Mit gutem Gewissen abschieben

Unionspolitiker wie Bundesinnenminister Horst Seehofer wollen mehr Menschen nach Afghanistan und Syrien abschieben. Dort drohen den Geflüchteten Gewalt und Obdachlosigkeit.

Vor knapp einem Jahr freute sich Bundesinnenminister Horst Seehofer (CSU) über ein ganz besonderes Geschenk. Auf einer Pressekonferenz sagte er am 10. Juli 2018: »Ausgerechnet an meinem 69. Geburtstag sind 69 (…) Personen nach Afghanistan zurückgeführt worden. Das liegt weit über dem, was bisher üblich war.« Aus Sicht vieler Kritiker Seehofers lag diese Äußerung auch weit über dem, was bisher an öffentlich ­geäußerter Freude über Abschiebungen in ein Bürgerkriegsland üblich war. Beides – sowohl die Zahl 69 als auch die Abschiebungen nach Afghanistan – spielte in der vergangenen Woche bei der halbjährlichen Innenministerkon­ferenz (IMK) eine wichtige Rolle.

Horst Seehofer berief sich auf einen Lagebericht des Auswärtigen Amts, wonach sich die Situation in Afghanistan verbessert habe.

Seehofer hatte auf die Tagesordnung des Treffens mit den Landesinnen­ministern in Kiel einen Antrag gesetzt, nicht mehr nur bestimmte Personengruppen nach Afghanistan abzuschieben, sondern alle Ausreisepflichtigen. Derzeit gilt noch ein Abschiebestopp – jedoch nicht für Straftäter, sogenannte Gefährder und Menschen, die ihre Hilfe bei der Identitätsfeststellung verweigern. Seehofer berief sich in seinem Antrag auf einen Lagebericht des Auswärtigen Amts, wonach sich die Situation in Afghanistan verbessert habe.

Menschenrechtsorganisationen wie Pro Asyl widersprechen dieser Darstellung.

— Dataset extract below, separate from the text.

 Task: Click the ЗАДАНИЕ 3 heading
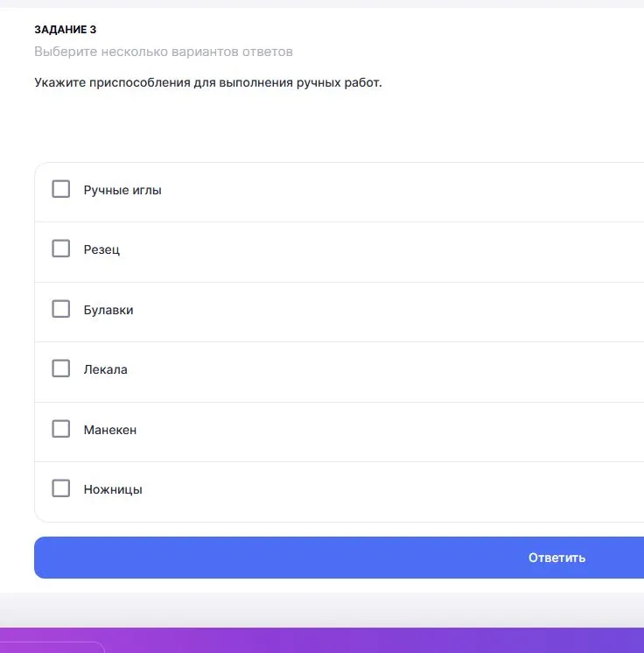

Die islamistischen Taliban brächten immer mehr Gebiete des Landes unter ihre Kontrolle. Fast 4 000 Zivilisten seien im vergangenen Jahr bei Anschlägen und bewaffneten Auseinandersetzungen gestorben. Zudem drohe vielen Abgeschobenen nach ihrer Rückkehr die Obdachlosigkeit. Auch das UN-Flüchtlingshilfswerk UNHCR warnte »vor umfassenden Abschiebungen« nach Afghanistan.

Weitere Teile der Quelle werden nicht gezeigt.